##### Records supplied #####

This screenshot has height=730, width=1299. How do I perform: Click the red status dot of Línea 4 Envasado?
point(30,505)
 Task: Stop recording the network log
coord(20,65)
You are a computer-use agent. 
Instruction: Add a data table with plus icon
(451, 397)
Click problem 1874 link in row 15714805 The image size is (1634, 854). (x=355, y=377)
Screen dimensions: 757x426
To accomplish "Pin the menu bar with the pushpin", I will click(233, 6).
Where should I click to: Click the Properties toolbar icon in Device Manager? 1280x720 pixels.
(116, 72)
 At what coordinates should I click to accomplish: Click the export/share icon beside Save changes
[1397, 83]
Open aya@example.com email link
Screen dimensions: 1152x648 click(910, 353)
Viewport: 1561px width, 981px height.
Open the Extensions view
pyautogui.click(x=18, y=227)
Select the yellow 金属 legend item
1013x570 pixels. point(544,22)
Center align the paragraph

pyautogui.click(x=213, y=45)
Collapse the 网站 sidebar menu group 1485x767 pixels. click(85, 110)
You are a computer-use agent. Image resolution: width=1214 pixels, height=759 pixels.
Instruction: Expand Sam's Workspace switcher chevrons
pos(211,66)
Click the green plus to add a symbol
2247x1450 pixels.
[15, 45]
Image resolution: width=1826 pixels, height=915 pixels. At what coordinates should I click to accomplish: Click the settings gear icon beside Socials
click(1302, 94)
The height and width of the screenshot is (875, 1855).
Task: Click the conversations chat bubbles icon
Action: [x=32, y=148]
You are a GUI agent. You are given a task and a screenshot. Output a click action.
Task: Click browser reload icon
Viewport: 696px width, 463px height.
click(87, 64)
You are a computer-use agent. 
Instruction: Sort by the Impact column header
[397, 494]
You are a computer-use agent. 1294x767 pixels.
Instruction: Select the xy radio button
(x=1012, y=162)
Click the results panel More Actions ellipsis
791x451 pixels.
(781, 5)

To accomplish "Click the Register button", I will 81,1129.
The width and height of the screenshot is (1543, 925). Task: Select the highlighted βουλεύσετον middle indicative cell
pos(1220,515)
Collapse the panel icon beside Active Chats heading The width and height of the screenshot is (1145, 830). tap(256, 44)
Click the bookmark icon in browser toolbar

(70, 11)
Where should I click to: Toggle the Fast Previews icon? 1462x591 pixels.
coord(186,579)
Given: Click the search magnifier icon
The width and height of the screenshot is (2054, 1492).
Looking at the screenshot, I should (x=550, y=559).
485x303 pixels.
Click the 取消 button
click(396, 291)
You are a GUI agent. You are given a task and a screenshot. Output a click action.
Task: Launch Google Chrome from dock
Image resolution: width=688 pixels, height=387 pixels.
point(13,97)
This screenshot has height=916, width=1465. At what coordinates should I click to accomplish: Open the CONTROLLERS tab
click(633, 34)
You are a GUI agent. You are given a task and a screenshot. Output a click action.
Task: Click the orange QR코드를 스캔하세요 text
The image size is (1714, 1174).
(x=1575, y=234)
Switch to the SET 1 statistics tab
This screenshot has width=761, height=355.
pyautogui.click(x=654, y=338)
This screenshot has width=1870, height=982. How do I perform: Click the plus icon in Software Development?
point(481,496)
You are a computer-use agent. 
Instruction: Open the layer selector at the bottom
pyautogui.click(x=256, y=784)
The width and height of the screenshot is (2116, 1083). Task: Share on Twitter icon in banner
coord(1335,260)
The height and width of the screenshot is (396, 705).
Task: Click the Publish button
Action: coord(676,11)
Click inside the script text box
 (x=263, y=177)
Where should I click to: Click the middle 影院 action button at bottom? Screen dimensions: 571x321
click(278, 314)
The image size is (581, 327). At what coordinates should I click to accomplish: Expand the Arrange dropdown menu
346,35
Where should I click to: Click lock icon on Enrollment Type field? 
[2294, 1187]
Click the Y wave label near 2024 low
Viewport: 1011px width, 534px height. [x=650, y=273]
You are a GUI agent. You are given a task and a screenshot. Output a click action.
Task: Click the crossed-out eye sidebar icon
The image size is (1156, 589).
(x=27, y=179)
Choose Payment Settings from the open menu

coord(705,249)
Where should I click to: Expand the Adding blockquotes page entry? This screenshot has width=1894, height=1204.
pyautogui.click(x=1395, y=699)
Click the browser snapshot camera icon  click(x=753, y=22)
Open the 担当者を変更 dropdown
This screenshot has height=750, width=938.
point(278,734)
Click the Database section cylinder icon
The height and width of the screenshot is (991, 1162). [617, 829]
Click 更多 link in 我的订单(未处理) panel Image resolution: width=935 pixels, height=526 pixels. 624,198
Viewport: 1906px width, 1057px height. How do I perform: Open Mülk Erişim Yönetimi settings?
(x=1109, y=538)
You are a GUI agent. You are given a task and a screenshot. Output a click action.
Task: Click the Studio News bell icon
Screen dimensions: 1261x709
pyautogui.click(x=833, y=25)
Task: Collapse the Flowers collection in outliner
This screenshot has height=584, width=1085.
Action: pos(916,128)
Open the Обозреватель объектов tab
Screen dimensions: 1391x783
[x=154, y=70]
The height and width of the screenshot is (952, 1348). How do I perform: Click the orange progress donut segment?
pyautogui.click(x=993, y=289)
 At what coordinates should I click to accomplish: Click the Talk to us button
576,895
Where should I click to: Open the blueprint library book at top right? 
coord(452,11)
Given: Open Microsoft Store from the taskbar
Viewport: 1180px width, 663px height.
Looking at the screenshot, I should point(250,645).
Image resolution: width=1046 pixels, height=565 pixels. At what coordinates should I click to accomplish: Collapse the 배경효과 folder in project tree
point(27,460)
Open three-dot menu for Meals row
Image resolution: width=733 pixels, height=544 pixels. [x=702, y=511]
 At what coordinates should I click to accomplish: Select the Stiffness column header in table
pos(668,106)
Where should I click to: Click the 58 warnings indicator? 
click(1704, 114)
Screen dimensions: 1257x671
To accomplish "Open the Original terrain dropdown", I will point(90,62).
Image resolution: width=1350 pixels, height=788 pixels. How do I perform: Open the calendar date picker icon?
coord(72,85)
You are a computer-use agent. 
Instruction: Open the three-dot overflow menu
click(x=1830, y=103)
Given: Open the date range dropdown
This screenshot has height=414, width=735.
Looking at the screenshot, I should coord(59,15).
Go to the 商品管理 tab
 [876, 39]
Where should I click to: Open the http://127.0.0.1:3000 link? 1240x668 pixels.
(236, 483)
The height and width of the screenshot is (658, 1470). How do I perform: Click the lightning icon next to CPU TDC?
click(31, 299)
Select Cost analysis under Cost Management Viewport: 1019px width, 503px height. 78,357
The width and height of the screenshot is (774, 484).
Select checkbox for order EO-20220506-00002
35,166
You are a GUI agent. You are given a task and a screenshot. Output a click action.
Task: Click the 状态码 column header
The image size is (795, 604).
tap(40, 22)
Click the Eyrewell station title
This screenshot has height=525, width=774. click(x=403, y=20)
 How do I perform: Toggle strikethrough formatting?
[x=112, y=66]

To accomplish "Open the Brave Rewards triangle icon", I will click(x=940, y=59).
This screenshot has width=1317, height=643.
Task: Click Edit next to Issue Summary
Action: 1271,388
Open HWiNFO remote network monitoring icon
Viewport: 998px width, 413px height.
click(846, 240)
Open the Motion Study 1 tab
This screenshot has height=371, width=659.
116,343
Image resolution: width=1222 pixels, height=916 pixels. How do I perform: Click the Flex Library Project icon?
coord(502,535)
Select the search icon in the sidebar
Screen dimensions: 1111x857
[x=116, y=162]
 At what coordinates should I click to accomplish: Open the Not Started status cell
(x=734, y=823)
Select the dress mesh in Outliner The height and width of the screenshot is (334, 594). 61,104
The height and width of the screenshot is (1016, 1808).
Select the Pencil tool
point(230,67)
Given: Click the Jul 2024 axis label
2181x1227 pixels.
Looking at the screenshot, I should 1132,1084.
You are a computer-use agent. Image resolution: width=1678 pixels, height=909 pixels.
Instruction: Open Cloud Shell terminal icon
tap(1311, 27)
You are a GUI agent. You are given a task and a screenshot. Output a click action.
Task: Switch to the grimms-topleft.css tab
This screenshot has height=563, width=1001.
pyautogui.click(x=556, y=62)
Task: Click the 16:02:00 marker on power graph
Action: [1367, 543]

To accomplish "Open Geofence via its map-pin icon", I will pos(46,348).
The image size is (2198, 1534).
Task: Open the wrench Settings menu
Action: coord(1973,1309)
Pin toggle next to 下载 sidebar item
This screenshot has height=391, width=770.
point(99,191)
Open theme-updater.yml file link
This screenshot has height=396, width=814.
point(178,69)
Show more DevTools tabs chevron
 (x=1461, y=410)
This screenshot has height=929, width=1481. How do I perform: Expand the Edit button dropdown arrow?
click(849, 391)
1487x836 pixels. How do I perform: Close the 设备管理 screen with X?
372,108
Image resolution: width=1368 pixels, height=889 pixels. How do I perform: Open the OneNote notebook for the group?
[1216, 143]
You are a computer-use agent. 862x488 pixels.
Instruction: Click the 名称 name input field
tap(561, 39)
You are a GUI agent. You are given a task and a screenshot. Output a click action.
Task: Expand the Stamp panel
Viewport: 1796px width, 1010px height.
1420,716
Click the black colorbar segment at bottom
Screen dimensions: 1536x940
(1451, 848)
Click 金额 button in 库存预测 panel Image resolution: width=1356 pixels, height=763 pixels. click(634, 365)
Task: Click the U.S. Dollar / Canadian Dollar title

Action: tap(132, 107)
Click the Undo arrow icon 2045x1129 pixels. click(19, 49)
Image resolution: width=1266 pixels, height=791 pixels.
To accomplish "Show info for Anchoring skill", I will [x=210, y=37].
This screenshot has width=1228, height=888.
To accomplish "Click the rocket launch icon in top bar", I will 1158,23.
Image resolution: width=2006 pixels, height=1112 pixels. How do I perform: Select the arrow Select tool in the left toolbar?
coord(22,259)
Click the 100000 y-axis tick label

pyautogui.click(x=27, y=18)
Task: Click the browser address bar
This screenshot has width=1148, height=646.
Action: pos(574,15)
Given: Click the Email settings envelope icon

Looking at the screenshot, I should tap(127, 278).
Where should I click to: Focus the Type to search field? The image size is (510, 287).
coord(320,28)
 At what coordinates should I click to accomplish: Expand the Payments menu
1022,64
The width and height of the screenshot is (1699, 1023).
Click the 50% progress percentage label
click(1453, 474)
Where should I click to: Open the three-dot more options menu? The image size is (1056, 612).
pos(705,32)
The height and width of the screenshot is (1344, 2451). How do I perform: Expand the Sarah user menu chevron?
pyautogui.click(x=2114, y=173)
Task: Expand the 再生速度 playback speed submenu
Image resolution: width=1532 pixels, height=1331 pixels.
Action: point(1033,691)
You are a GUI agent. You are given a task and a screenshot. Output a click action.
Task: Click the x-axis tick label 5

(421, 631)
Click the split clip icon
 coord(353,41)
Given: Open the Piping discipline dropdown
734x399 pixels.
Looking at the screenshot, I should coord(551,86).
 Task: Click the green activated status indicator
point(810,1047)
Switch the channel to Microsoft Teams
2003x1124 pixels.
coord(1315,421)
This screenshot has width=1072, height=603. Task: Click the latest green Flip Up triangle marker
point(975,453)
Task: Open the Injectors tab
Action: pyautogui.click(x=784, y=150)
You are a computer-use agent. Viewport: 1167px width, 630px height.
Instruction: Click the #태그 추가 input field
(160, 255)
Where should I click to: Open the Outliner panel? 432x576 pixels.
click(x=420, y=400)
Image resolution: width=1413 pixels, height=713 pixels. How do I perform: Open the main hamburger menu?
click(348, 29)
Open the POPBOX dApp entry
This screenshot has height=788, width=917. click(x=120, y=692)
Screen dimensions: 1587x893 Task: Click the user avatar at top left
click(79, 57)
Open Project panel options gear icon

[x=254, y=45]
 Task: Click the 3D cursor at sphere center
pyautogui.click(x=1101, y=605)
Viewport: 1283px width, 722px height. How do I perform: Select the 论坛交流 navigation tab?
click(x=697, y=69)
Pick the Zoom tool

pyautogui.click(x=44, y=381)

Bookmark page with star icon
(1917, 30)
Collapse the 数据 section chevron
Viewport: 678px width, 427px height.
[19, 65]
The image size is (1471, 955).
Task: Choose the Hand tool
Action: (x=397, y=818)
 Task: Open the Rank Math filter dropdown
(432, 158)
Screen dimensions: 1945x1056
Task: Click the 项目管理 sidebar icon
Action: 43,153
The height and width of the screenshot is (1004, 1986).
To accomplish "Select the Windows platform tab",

#####

● **Instructions for the task**: Lines that hold the word "Microsoft" are the ones to copy from the entries above.

● **Result of the task**:
Given: Open Microsoft Store from the taskbar
Switch the channel to Microsoft Teams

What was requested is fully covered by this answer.